### Vorliegender Text

Ablasshandel und Ablasskritik Luther kritisierte den Ablass vereinzelt schon in den frühen Vorlesungen. Danach warnte er in zwei Predigten vor den Gefahren des Ablasses, von denen eine wahrscheinlich am 31. Oktober 1516, genau ein Jahr vor den Ablassthesen, gehalten wurde.47 Den 95 Thesen gegen den Ablass vom 31. Oktober 1517 gingen die viel radikaleren 97 Thesen gegen die scholastische Theologie voraus48, die Luther einer Disputation zugrunde legte, die am 4. September 1517 stattfand. Doch war die Resonanz gering. Dagegen erlangten die 95 lateinischen Ablassthesen49 einen ganz außerordentlichen Widerhall, der aber noch durch den Erfolg der ersten deutschsprachigen Schrift Luthers übertroffen wurde, die er 1518 unter dem Titel Sermon von Ablass und Gnade50 vorlegte. Die Wirkung, die diese Schriften auslösten, stellte alles in den Schatten, was seit der Erfindung des Buchdrucks publizistisch geschehen war. 1518 veröffentlichte Luther die lateinischen Resolutiones disputationum de indulgentiarum virtute51, für viele seine erste reformatorische Schrift.52 Darin legte er im Anschluss an seine 95 Thesen das Ablassproblem und seine theologischen Auffassungen dar.

Den Ablass − lat. indulgentia − gibt es, zuletzt geregelt in der Apostolischen Konstitution Indulgentiarum doctrina Pauls VI. von 196753 und durch den Codex Iuris Canonici von 198354, als Nachlass zeitlicher Strafen vor Gott für Sünden, deren Schuld schon gedeckt ist, auch noch in der katholischen Kirche der Gegenwart, wobei die temporale Limitierung nach Tagen, Monaten oder Jahren heute nicht mehr stattfindet, während Ablässe für Verstorbene nach heutiger Lehre durch Fürbitte (Gebet) zu erlangen sind. Auch in der Kirche des Mittelalters diente der Ablass zur vollständigen oder teilweisen Ablösung zeitlicher Sündenstrafen. Man unterscheidet drei Arten der Sündenstrafen: 1. ewige Sündenstrafen, die dauernd von der Anschauung Gottes ausschließen, was mit ewigem Leiden des Sünders in der Hölle gleichgesetzt wird, 2. zeitliche Sündenstrafen im jenseitigen Leben und 3. kirchliche Bußauflagen im diesseitigen Leben.

######
### Gespeicherte Zeilen

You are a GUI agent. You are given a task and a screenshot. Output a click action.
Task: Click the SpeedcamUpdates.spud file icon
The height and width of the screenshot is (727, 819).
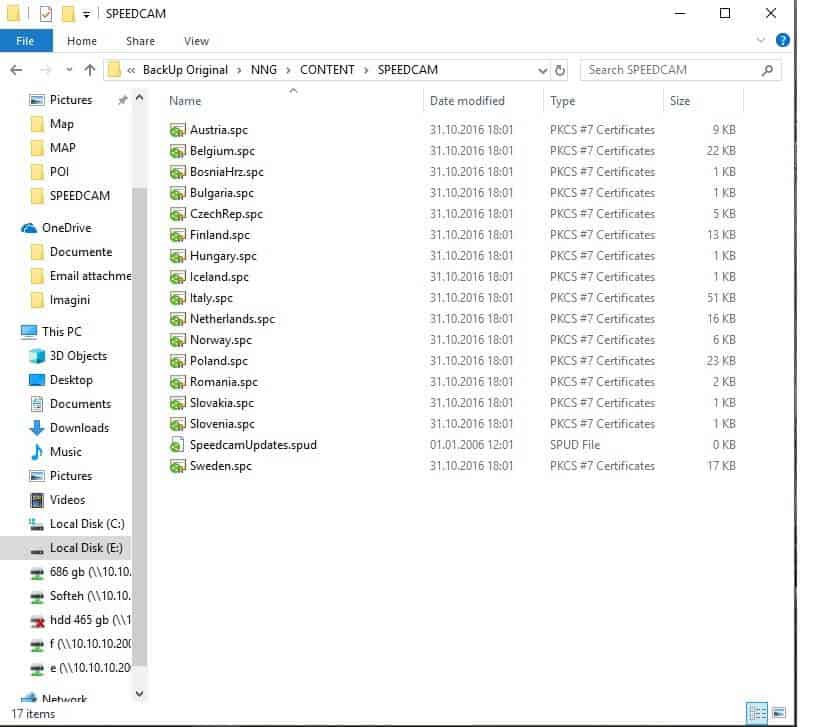[x=177, y=445]
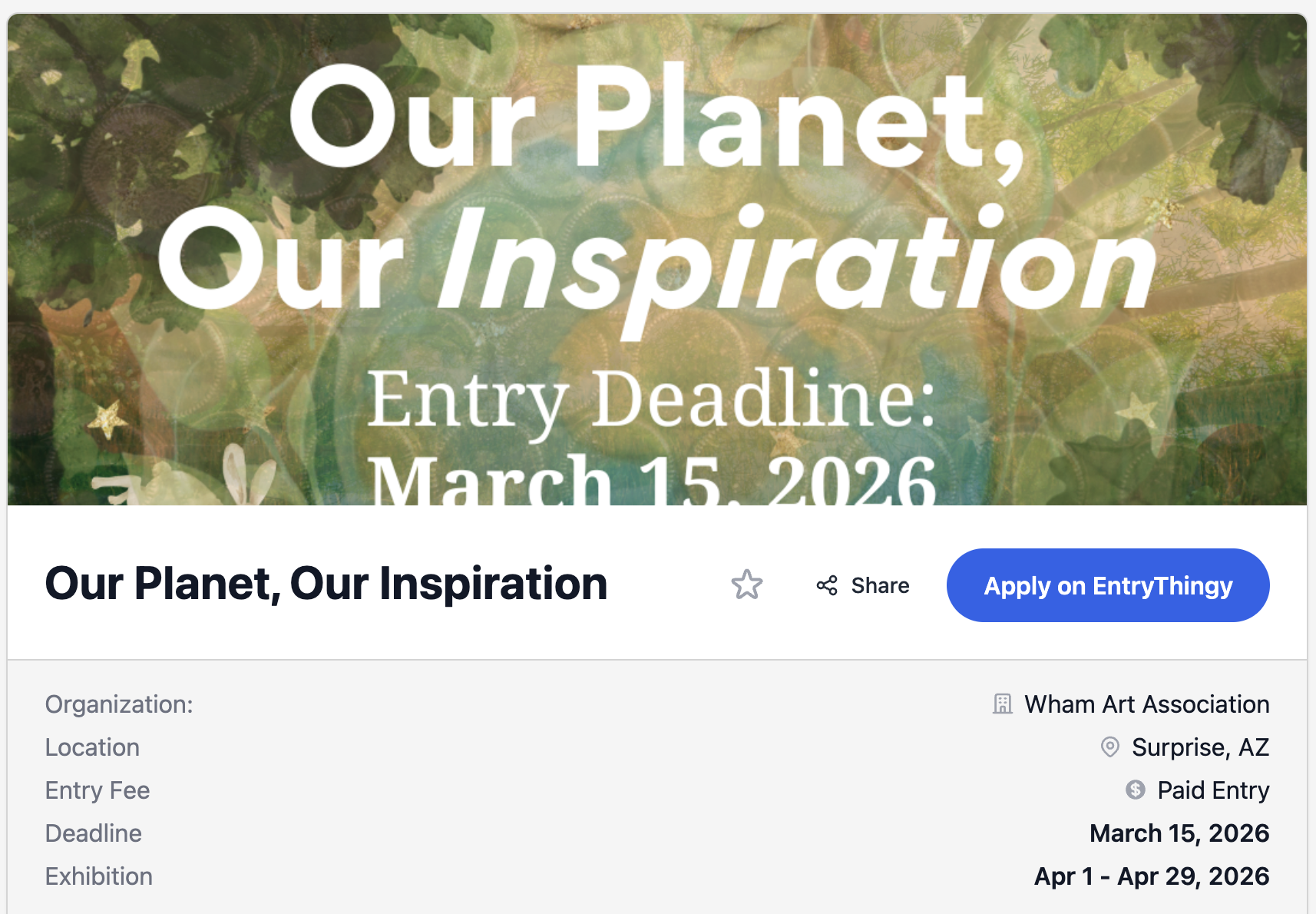Click the Paid Entry text
The image size is (1316, 914).
click(1213, 790)
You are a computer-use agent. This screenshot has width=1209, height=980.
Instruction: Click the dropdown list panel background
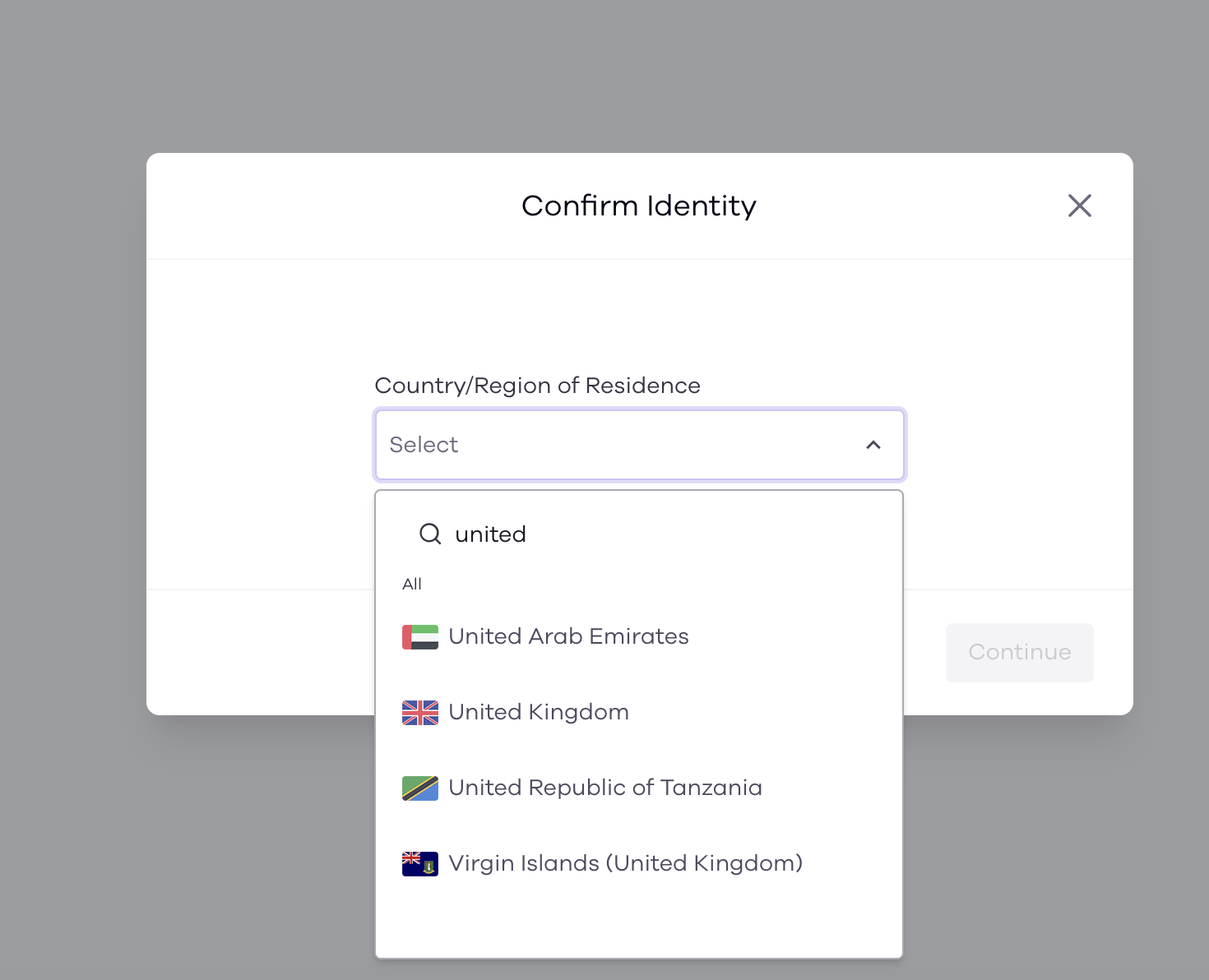(x=639, y=921)
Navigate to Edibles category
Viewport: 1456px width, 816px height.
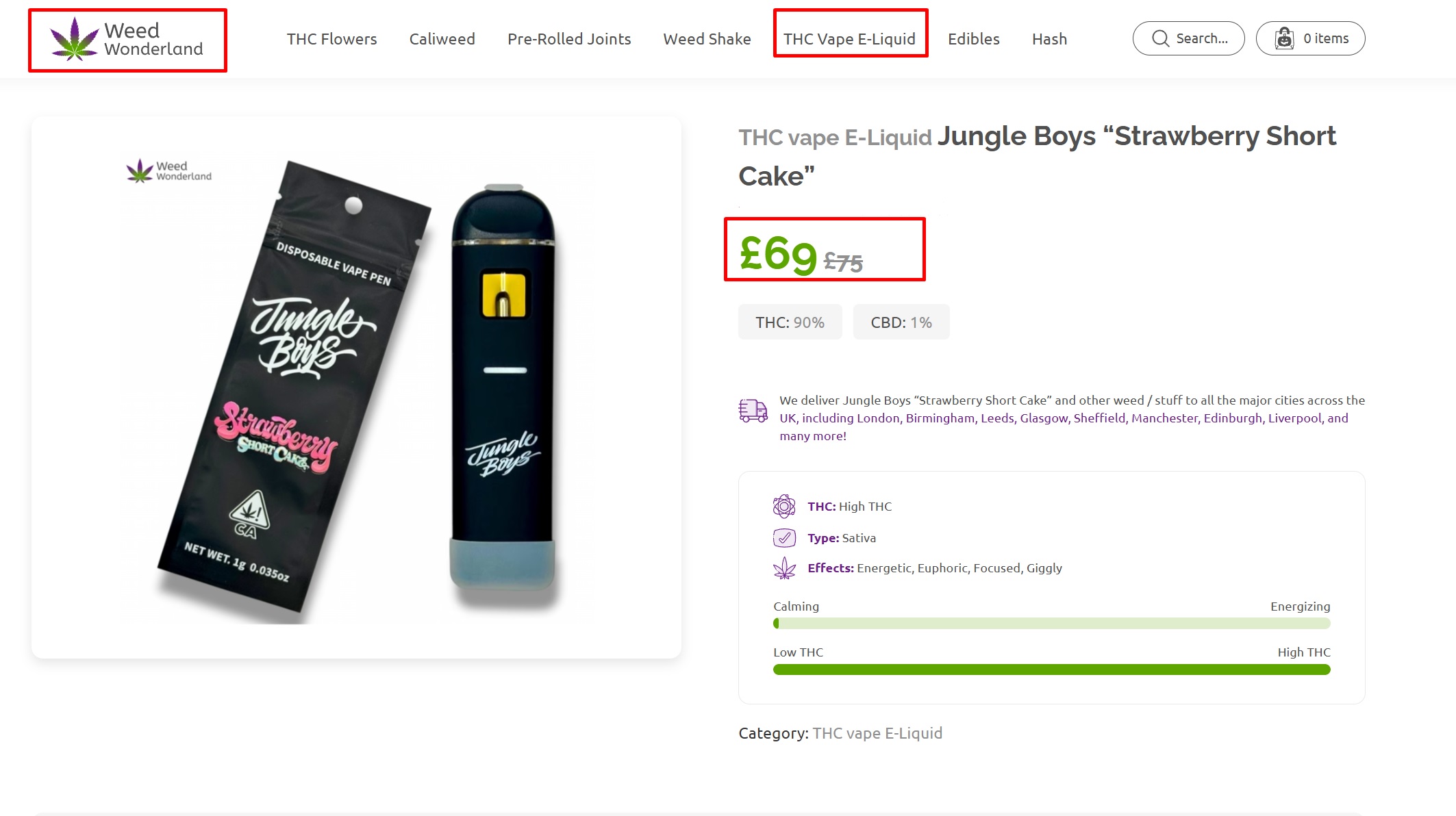click(x=973, y=39)
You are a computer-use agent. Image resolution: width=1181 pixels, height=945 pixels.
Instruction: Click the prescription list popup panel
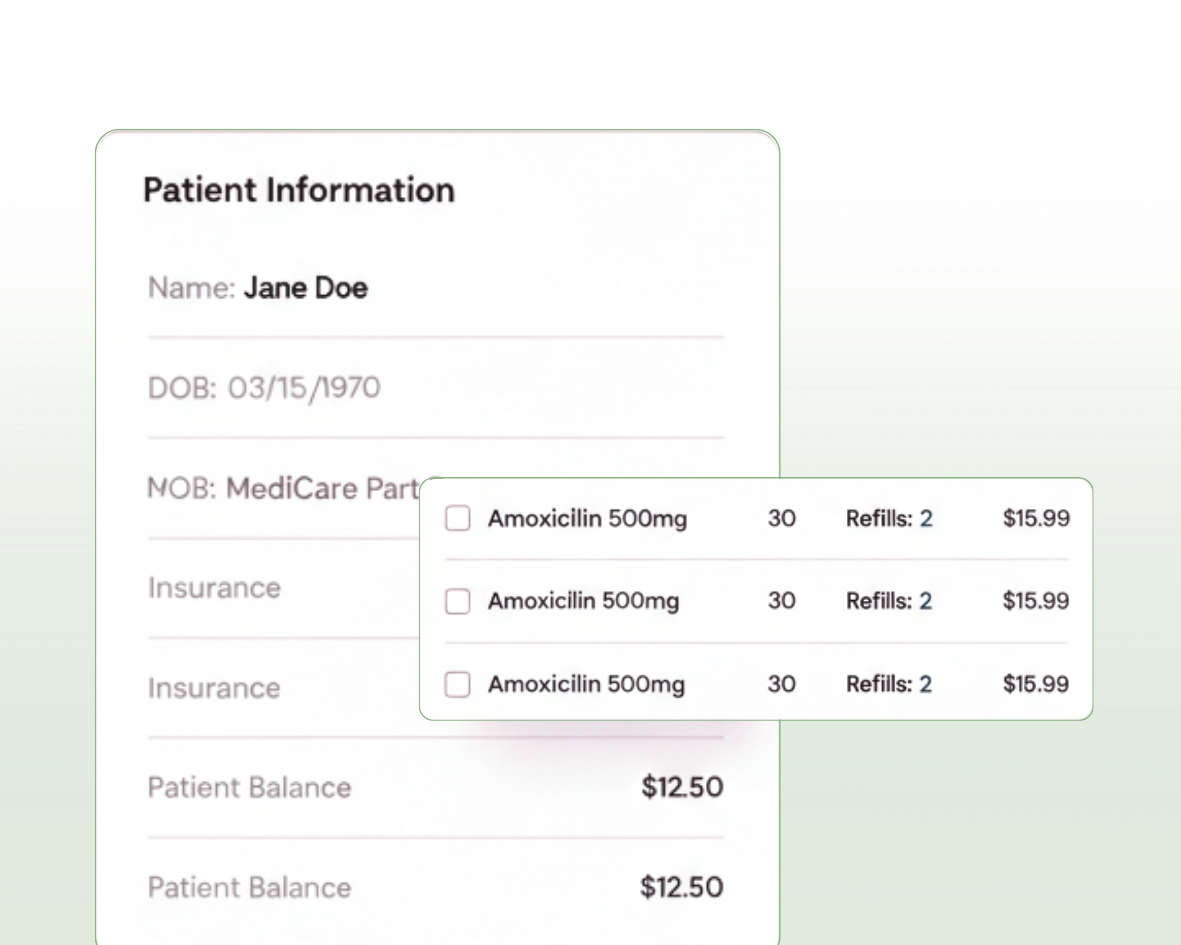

######

__Ihre Aufgaben__:
1. Geben Sie den Absatz im Text über Luther und den Ablass, der mit „Den Ablass − lat. indulgentia“ beginnt, in kürzerer Form wieder und bewahren Sie dabei seine wesentlichen Angaben.
2. Führen Sie den Text über Luther und den Ablass im Anschluss an seinen letzten Satz weiter.

__Geordnete Ergebnisse__:
1.
Der Ablass (lat. indulgentia) besteht in der katholischen Kirche bis heute als Nachlass zeitlicher Strafen vor Gott für Sünden, deren Schuld bereits gedeckt ist. Zuletzt geregelt wurde er 1967 durch die Apostolische Konstitution Indulgentiarum doctrina Pauls VI. und 1983 durch den Codex Iuris Canonici. Eine Begrenzung nach Tagen, Monaten oder Jahren gibt es nicht mehr. Ablässe für Verstorbene sind nach heutiger Lehre durch Fürbitte zu erlangen. Schon im Mittelalter diente der Ablass dazu, zeitliche Sündenstrafen ganz oder teilweise abzulösen. Man unterscheidet drei Arten von Sündenstrafen:
- ewige, die dauerhaft von der Anschauung Gottes ausschließen und mit ewigem Leiden in der Hölle gleichgesetzt werden,
- zeitliche im jenseitigen Leben,
- kirchliche Bußauflagen im diesseitigen Leben.

2.
Damit verbindet sich die für das Ablasswesen wichtige − auf Tertullian und somit auf das 2. bzw. 3. Jahrhundert zurückgehende − Lehre vom Fegefeuer, lat. purgatorium, wie man es aus Dantes Divina Commedia kennt. Das Feg(e)feuer existierte nach altkirchlicher, von den Reformatoren verworfener, aber vom II. Vaticanum bestätigter Auffassung55 als unräumlich gedachter Ort, an dem die Verstorbenen ihre zeitlichen, also zeitlich begrenzten Sündenstrafen abbüßen. Der Ablass bezog sich nicht auf ewige Sündenstrafen, sondern auf die in der diesseitigen Welt verhängten kirchlichen Bußstrafen und auf die im Fegefeuer abzubüßenden zeitlichen Sündenstrafen. Wichtig war dabei die im hohen Mittelalter entwickelte Lehre vom Schatz der Kirche, der aus den überschüssigen Verdiensten Christi und der Heiligen bestand. Aus diesem Schatz sollen die Ablässe für die Sünder gedeckt werden.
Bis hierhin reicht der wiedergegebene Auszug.